— Problem details —
Everything from the first line of the entries below through the line holding "[BOLSOS GRANDE ANILLAS LATERAL] (877, 1096)" must be printed exactly as written.

----------

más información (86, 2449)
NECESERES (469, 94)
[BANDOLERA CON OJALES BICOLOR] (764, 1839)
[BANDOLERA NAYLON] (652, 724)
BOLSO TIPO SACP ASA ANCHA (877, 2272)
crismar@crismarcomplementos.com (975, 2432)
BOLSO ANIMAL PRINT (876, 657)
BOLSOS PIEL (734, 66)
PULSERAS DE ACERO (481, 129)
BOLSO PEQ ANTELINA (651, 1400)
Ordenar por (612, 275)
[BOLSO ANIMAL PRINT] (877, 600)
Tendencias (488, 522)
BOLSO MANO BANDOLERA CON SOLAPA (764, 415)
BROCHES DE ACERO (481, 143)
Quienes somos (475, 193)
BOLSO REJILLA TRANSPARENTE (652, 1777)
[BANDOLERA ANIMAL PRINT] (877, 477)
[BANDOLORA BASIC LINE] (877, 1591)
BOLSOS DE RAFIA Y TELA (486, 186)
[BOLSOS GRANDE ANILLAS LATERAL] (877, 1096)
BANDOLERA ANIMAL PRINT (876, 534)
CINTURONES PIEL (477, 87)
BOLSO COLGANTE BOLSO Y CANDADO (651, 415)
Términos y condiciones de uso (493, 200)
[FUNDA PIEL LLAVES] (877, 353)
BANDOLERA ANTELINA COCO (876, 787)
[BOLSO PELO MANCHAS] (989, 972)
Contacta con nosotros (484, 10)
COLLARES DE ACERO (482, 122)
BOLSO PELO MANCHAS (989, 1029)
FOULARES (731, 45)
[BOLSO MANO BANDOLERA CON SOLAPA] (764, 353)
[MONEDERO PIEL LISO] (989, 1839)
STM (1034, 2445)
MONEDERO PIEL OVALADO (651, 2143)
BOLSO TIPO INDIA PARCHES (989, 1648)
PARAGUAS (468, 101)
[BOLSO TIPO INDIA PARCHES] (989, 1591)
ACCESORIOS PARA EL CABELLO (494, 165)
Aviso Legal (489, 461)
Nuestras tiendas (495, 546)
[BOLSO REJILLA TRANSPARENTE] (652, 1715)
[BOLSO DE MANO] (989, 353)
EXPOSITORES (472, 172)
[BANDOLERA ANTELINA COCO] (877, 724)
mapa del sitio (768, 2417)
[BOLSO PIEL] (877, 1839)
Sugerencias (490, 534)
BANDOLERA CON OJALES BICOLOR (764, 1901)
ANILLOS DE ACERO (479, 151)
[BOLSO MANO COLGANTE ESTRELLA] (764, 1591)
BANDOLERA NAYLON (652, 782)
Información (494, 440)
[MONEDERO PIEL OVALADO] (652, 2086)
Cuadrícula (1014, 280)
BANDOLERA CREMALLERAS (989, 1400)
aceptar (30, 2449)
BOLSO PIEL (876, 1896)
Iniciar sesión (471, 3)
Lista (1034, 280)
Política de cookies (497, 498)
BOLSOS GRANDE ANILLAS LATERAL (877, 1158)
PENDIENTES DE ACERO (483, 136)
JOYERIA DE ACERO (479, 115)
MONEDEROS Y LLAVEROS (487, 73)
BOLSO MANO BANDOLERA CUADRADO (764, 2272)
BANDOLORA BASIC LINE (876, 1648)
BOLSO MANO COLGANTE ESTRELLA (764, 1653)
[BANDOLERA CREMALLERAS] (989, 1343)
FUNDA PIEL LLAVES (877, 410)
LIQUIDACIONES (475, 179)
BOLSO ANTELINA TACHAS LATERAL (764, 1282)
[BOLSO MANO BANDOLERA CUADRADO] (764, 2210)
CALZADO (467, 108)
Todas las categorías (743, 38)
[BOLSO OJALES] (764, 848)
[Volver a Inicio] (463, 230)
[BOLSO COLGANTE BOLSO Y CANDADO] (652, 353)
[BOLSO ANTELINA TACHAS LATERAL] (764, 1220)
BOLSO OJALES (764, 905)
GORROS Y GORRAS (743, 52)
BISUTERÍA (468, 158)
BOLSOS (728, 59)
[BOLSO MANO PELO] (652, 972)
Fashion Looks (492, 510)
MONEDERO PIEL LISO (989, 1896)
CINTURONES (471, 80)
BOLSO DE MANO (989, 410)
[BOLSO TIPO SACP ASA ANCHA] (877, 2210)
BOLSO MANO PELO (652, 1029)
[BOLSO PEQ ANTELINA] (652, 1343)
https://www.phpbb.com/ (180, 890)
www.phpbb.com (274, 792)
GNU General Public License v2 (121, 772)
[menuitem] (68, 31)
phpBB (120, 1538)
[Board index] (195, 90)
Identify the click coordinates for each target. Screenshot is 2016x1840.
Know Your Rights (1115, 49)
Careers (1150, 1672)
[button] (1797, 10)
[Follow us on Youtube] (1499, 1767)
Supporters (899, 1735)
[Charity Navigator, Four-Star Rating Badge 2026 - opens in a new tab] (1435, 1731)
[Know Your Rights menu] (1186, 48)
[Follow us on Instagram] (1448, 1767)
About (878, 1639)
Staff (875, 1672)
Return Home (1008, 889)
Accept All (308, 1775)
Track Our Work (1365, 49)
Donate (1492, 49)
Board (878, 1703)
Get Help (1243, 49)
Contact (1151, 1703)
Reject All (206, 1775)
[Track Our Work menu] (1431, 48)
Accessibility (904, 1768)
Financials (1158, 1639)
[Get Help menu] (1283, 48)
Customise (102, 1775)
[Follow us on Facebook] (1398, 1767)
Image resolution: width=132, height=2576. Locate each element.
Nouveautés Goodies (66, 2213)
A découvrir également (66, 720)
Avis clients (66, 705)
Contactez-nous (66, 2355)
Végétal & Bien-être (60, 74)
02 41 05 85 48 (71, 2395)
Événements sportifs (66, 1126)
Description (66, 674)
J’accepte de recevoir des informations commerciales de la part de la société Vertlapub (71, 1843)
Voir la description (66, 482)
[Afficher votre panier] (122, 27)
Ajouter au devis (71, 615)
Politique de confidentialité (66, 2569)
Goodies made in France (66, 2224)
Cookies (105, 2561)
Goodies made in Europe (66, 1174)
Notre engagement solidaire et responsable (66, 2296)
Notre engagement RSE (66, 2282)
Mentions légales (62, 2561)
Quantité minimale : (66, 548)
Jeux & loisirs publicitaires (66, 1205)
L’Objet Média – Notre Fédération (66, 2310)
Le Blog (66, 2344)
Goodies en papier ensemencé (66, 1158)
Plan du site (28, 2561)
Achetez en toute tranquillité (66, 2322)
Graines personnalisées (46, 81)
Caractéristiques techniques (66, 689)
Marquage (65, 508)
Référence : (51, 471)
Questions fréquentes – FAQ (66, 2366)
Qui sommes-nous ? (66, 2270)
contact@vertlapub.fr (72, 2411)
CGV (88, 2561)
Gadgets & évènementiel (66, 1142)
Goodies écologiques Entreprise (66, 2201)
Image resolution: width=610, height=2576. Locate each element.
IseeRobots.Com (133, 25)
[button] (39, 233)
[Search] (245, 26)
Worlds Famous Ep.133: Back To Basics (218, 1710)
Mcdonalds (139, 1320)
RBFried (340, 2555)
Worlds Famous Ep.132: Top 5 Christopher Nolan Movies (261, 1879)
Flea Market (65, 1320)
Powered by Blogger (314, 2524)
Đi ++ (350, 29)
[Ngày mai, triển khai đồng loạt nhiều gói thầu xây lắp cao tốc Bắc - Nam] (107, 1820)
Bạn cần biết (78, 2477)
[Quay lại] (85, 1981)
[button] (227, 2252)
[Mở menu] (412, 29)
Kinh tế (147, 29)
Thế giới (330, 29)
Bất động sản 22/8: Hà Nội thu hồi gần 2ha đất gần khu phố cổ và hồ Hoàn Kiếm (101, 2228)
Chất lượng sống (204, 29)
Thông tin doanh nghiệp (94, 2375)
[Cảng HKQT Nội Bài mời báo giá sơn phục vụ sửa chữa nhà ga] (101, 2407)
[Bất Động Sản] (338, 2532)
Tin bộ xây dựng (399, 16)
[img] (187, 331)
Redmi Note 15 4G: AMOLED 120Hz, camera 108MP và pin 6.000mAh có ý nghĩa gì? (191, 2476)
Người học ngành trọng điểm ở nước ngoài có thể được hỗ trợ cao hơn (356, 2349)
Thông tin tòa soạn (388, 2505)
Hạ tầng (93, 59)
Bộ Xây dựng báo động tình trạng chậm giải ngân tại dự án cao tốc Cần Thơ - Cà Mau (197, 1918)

----------

— Response area —
más información (86, 2449)
NECESERES (469, 94)
[BANDOLERA CON OJALES BICOLOR] (764, 1839)
[BANDOLERA NAYLON] (652, 724)
BOLSO TIPO SACP ASA ANCHA (877, 2272)
crismar@crismarcomplementos.com (975, 2432)
BOLSO ANIMAL PRINT (876, 657)
BOLSOS PIEL (734, 66)
PULSERAS DE ACERO (481, 129)
BOLSO PEQ ANTELINA (651, 1400)
Ordenar por (612, 275)
[BOLSO ANIMAL PRINT] (877, 600)
Tendencias (488, 522)
BOLSO MANO BANDOLERA CON SOLAPA (764, 415)
BROCHES DE ACERO (481, 143)
Quienes somos (475, 193)
BOLSO REJILLA TRANSPARENTE (652, 1777)
[BANDOLERA ANIMAL PRINT] (877, 477)
[BANDOLORA BASIC LINE] (877, 1591)
BOLSOS DE RAFIA Y TELA (486, 186)
[BOLSOS GRANDE ANILLAS LATERAL] (877, 1096)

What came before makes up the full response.